> **DOCUMENT SEGMENT**
## start

Thanks for the thanks. I aim to please.

My "sharing" verb was adopted from a friend who severely broke her ankle and left a long message describing her condition on her office phone tape while she was out on disability. Her boss told her he thought she had "shared" too much--which cracked me up. But it's a good verb, like with "interesting" -- it can cover many tricky scenarios.

After reading your reply, the obvious dawned on me: that I should recommend my vry favorite childhood book that is still in print: Harold Keith's Rifles for Watie -- I think it's rated for 9-12 year olds. It was a Newberry Medal winner. Part of its appeal is that it covers accurately the Trans Mississippi, particularly the split within the Cherokee tribe. Stand Watie was their guerrilla leader.

But I have also always loved horses and the best author is Marguerite Henry, again, still in print: Justin Morgan Had a Horse (set in colonial VT), King of the Wind (Morocco), Black Gold (thoroughbred racing), Misty of Chincoteague (MD), Born to Trot (Hambiltonian harness race). Great books and the original hard backs had extraordinary color plate illustrations.

## end

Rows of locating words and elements
## start

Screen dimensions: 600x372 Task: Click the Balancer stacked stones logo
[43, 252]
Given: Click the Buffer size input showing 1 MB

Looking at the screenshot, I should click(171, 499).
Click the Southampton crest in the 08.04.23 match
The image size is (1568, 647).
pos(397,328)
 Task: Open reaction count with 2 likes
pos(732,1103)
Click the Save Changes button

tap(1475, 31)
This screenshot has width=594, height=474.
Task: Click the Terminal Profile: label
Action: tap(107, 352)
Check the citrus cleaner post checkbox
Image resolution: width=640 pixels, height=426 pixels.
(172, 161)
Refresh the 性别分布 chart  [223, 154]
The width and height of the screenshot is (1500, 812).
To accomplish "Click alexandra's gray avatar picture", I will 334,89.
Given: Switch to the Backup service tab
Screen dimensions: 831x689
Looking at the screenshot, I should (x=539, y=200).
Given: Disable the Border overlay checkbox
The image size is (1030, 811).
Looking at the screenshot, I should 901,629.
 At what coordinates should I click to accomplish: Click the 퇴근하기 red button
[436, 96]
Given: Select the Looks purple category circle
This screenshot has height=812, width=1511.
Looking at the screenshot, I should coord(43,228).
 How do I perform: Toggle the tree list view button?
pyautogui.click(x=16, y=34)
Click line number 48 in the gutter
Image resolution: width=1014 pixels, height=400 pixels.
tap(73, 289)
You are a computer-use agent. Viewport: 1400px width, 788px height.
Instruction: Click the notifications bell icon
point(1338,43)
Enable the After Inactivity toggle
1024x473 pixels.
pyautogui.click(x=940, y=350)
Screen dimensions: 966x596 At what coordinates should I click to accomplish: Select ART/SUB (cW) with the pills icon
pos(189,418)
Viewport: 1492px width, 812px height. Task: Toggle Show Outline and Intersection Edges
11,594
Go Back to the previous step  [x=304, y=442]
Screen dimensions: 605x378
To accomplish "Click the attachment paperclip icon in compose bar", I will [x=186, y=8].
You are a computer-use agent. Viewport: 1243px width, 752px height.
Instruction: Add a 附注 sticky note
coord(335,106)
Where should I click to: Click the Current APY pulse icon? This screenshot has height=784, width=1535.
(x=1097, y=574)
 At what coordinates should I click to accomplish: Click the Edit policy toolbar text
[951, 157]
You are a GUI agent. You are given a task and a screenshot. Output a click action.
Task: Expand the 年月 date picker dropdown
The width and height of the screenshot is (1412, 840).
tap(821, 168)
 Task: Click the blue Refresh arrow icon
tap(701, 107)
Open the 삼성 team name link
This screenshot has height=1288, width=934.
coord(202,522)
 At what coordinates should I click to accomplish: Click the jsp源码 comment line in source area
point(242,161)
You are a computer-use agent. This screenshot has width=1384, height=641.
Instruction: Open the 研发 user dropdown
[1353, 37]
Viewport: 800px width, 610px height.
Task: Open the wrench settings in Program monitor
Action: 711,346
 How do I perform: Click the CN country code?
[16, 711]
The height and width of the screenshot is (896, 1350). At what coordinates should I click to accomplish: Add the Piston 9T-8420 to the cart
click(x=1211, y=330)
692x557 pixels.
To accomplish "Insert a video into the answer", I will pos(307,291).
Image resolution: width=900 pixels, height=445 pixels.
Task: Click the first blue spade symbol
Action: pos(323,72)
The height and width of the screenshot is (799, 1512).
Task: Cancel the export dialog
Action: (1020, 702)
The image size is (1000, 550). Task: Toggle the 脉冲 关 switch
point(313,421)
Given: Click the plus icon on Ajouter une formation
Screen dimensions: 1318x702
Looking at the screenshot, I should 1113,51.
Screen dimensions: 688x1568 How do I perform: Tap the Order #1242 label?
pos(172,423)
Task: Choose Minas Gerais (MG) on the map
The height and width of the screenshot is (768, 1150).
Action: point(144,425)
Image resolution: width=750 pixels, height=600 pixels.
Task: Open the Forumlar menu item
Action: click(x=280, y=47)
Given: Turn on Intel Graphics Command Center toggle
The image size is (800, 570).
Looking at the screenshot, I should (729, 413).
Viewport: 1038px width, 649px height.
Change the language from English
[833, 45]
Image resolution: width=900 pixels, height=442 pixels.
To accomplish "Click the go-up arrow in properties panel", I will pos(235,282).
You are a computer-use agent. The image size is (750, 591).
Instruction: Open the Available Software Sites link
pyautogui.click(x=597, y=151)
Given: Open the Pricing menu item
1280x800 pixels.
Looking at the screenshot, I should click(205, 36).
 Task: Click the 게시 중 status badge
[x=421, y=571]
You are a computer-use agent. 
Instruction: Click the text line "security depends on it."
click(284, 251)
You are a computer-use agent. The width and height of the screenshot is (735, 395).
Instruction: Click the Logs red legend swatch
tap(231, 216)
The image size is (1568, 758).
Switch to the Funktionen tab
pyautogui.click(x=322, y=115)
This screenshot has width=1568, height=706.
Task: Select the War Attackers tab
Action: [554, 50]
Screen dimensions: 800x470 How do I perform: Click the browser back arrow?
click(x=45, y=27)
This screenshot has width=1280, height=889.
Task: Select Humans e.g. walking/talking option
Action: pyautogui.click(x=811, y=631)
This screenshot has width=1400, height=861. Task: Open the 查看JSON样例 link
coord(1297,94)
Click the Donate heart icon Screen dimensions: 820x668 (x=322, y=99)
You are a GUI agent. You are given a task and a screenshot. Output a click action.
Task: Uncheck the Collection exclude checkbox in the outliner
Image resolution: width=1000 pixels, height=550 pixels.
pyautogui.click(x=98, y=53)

## end

> **REQUIRED TASKS**
1 – Reproduce the passage of the childhood books reply word for word, starting at "Thanks for the" and ending at "their guerrilla leader.".
2 – Write out the rows above verbatim, starting at the first row and ending at the line containing "Looking at the screenshot, I should (x=539, y=200).", with both of those lines included.

> **EXPECTED ANSWERS**
1 –
Thanks for the thanks. I aim to please.

My "sharing" verb was adopted from a friend who severely broke her ankle and left a long message describing her condition on her office phone tape while she was out on disability. Her boss told her he thought she had "shared" too much--which cracked me up. But it's a good verb, like with "interesting" -- it can cover many tricky scenarios.

After reading your reply, the obvious dawned on me: that I should recommend my vry favorite childhood book that is still in print: Harold Keith's Rifles for Watie -- I think it's rated for 9-12 year olds. It was a Newberry Medal winner. Part of its appeal is that it covers accurately the Trans Mississippi, particularly the split within the Cherokee tribe. Stand Watie was their guerrilla leader.

2 –
Screen dimensions: 600x372 Task: Click the Balancer stacked stones logo
[43, 252]
Given: Click the Buffer size input showing 1 MB

Looking at the screenshot, I should click(171, 499).
Click the Southampton crest in the 08.04.23 match
The image size is (1568, 647).
pos(397,328)
 Task: Open reaction count with 2 likes
pos(732,1103)
Click the Save Changes button

tap(1475, 31)
This screenshot has width=594, height=474.
Task: Click the Terminal Profile: label
Action: tap(107, 352)
Check the citrus cleaner post checkbox
Image resolution: width=640 pixels, height=426 pixels.
(172, 161)
Refresh the 性别分布 chart  [223, 154]
The width and height of the screenshot is (1500, 812).
To accomplish "Click alexandra's gray avatar picture", I will 334,89.
Given: Switch to the Backup service tab
Screen dimensions: 831x689
Looking at the screenshot, I should (x=539, y=200).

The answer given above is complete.